Work instruction:
Print out the entries below with no edits.

↓

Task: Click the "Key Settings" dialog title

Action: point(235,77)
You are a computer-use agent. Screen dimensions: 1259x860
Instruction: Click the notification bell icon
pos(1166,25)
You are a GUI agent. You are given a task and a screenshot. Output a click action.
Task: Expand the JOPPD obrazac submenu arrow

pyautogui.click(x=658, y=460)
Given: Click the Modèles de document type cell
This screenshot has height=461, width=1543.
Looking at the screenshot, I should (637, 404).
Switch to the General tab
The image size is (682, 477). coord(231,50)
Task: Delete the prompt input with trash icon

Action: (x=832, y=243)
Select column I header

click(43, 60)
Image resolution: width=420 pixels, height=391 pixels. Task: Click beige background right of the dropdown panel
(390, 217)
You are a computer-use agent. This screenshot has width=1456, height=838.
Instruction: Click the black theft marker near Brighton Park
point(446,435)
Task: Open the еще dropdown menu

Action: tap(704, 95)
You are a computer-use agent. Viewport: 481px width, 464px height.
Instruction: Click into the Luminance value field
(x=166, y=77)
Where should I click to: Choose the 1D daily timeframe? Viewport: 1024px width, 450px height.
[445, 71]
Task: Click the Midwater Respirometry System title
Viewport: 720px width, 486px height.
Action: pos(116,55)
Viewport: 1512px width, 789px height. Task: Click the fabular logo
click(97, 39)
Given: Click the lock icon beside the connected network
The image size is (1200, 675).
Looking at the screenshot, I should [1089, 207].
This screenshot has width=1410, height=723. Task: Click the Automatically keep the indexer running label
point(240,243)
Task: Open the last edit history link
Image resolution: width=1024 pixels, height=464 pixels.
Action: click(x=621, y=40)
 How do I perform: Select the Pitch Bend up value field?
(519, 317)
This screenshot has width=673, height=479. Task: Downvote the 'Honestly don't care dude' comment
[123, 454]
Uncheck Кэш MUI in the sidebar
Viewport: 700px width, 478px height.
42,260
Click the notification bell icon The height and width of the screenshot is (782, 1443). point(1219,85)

↑

Solved problem:
Task: Click the "Key Settings" dialog title

Action: point(235,77)
You are a computer-use agent. Screen dimensions: 1259x860
Instruction: Click the notification bell icon
pos(1166,25)
You are a GUI agent. You are given a task and a screenshot. Output a click action.
Task: Expand the JOPPD obrazac submenu arrow

pyautogui.click(x=658, y=460)
Given: Click the Modèles de document type cell
This screenshot has height=461, width=1543.
Looking at the screenshot, I should (637, 404).
Switch to the General tab
The image size is (682, 477). coord(231,50)
Task: Delete the prompt input with trash icon

Action: (x=832, y=243)
Select column I header

click(43, 60)
Image resolution: width=420 pixels, height=391 pixels. Task: Click beige background right of the dropdown panel
(390, 217)
You are a computer-use agent. This screenshot has width=1456, height=838.
Instruction: Click the black theft marker near Brighton Park
point(446,435)
Task: Open the еще dropdown menu

Action: tap(704, 95)
You are a computer-use agent. Viewport: 481px width, 464px height.
Instruction: Click into the Luminance value field
(x=166, y=77)
Where should I click to: Choose the 1D daily timeframe? Viewport: 1024px width, 450px height.
[445, 71]
Task: Click the Midwater Respirometry System title
Viewport: 720px width, 486px height.
Action: pos(116,55)
Viewport: 1512px width, 789px height. Task: Click the fabular logo
click(97, 39)
Given: Click the lock icon beside the connected network
The image size is (1200, 675).
Looking at the screenshot, I should [1089, 207].
This screenshot has width=1410, height=723. Task: Click the Automatically keep the indexer running label
point(240,243)
Task: Open the last edit history link
Image resolution: width=1024 pixels, height=464 pixels.
Action: click(x=621, y=40)
 How do I perform: Select the Pitch Bend up value field?
(519, 317)
This screenshot has width=673, height=479. Task: Downvote the 'Honestly don't care dude' comment
[123, 454]
Uncheck Кэш MUI in the sidebar
Viewport: 700px width, 478px height.
42,260
Click the notification bell icon The height and width of the screenshot is (782, 1443). point(1219,85)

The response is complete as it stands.